何か感情の変化があったのだろうか、それともただの気まぐれか。
「興味ないっていう理由じゃ、足りない?」
「本当にふみくん容赦ないね」
「恋愛とかそういうのどうでもいいし。必要ない」
そう言ったふみくんの瞳が夕日の光を集めて、キラリと輝いた。
透き通ったその瞳には誰も映らない、映さない。
「ふみくんは、ふみくんだね」
「俺はただ美月の傍にいる、それだけだよ」
「ーー知ってるよ」
ふみくんが瞳に誰も映さないのは、私だけが知る唯一の秘密。
いや、ふみくんの秘密なのか私の秘密なのか。
私だって同じ理由を抱えているから、ふみくんの答えの理由が分かる。
『無表情』の理由は、きっと教えてくれないのだろうけど。
「ねえ、ふみくん」
この質問の答えは返ってくるのか分からないけれど、思うがままにそっと口にした。
「あとどれくらい、かな」
「それは言えない」
言えない、その理由はきっと答えてくれないそんな気がしていて、遠くからやって来たバスをじっと見つめていた。

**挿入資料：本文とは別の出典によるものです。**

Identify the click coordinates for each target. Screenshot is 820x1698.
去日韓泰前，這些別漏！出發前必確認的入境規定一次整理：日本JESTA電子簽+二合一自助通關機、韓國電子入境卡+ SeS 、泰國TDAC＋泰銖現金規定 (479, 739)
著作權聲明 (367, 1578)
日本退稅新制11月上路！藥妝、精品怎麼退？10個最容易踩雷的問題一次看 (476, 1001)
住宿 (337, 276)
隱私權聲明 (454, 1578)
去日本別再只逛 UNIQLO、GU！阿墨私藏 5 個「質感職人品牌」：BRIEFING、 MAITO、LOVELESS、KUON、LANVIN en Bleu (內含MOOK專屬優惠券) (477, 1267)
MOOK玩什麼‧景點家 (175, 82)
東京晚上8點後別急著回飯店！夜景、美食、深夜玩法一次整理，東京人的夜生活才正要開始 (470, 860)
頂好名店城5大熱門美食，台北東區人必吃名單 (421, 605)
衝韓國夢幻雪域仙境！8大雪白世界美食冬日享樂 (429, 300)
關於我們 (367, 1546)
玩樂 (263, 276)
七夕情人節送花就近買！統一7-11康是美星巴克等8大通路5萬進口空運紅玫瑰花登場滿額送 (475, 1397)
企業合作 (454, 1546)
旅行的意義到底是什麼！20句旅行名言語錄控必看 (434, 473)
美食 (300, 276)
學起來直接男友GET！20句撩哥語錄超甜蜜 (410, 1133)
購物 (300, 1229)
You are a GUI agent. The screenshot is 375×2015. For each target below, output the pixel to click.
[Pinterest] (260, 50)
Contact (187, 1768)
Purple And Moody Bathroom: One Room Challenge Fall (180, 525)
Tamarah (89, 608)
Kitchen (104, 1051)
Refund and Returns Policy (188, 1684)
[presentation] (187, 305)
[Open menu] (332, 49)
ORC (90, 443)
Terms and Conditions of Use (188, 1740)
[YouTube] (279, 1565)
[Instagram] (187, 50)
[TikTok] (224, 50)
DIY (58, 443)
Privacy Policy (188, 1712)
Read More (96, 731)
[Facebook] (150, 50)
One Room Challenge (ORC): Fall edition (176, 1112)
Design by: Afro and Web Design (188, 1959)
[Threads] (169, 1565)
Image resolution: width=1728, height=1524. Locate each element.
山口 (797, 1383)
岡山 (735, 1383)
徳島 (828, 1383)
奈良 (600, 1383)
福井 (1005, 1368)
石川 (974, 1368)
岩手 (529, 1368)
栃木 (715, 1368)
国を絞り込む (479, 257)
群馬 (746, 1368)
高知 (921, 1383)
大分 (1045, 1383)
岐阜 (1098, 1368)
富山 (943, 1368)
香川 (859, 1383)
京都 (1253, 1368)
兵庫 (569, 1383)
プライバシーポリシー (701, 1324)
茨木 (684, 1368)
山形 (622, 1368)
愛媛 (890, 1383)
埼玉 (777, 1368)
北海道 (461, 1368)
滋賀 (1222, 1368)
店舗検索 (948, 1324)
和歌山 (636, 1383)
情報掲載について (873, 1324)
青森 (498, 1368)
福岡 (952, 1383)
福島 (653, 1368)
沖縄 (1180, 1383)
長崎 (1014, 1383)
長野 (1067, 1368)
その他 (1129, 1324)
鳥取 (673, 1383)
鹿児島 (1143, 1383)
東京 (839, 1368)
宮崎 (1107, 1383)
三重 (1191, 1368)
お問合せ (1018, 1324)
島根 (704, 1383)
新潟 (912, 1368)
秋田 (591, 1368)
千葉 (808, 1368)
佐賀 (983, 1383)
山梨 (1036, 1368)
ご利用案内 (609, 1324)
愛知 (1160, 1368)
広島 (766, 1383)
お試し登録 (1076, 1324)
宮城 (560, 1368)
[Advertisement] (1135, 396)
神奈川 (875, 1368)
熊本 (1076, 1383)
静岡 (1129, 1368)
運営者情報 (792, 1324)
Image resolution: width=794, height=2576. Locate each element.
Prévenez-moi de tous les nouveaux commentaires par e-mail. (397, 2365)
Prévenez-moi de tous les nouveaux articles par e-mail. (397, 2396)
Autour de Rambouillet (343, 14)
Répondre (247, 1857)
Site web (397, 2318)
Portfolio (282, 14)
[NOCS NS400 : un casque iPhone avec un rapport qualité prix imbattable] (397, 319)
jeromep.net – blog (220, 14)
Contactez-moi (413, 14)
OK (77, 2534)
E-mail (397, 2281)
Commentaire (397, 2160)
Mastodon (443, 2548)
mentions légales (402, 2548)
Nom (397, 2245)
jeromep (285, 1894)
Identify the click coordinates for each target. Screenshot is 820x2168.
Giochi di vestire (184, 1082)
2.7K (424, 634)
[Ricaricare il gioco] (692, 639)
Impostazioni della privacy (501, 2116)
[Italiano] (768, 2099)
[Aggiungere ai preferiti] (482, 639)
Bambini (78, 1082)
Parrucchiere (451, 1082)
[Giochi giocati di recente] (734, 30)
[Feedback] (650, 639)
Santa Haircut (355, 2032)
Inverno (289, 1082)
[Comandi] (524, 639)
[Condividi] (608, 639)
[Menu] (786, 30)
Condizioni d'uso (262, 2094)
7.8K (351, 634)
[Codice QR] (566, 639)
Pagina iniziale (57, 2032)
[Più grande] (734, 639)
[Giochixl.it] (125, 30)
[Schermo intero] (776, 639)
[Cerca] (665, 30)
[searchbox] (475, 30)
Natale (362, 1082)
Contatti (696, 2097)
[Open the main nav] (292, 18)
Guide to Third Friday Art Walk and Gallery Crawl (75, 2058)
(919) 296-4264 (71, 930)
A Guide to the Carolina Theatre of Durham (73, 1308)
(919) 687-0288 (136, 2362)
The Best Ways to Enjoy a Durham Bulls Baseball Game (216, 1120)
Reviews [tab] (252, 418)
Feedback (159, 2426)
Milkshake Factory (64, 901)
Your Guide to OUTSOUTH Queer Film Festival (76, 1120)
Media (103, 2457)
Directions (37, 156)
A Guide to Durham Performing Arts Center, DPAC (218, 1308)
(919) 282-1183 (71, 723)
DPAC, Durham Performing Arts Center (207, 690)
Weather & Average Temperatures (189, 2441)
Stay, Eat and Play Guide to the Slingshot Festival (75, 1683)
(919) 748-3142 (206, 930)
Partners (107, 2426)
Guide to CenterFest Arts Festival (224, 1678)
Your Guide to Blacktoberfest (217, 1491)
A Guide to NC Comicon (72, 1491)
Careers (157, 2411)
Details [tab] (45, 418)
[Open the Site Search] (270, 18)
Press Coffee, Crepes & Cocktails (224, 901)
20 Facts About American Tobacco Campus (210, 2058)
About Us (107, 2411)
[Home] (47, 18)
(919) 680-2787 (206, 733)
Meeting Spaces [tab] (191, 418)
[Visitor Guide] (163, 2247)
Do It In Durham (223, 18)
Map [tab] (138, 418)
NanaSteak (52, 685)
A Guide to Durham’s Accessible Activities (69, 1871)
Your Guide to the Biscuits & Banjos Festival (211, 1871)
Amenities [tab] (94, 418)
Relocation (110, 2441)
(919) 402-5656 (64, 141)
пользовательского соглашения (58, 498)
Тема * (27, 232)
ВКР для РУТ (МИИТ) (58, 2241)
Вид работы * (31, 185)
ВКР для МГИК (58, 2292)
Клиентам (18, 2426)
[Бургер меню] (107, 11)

ふみくんなりの優しさなのだろうけど、今はその優しさが少しだけ痛い。
やって来たバスに乗り込み、空いていた二人席に並んで座ると一気に距離が縮まる。
揺れるバスの心地良さにそっと目を閉じ、そのまま身を委ねる。
揺れる度にほんの少し、ふみくんと肩と肩がぶつかり合う。
ぬくもりなんて感じるわけないというのに、何故か温かい。
ゆっくり手に手を取って、本物のぬくもりを感じた……
ーーそんな叶わぬ、小さな夢を見た。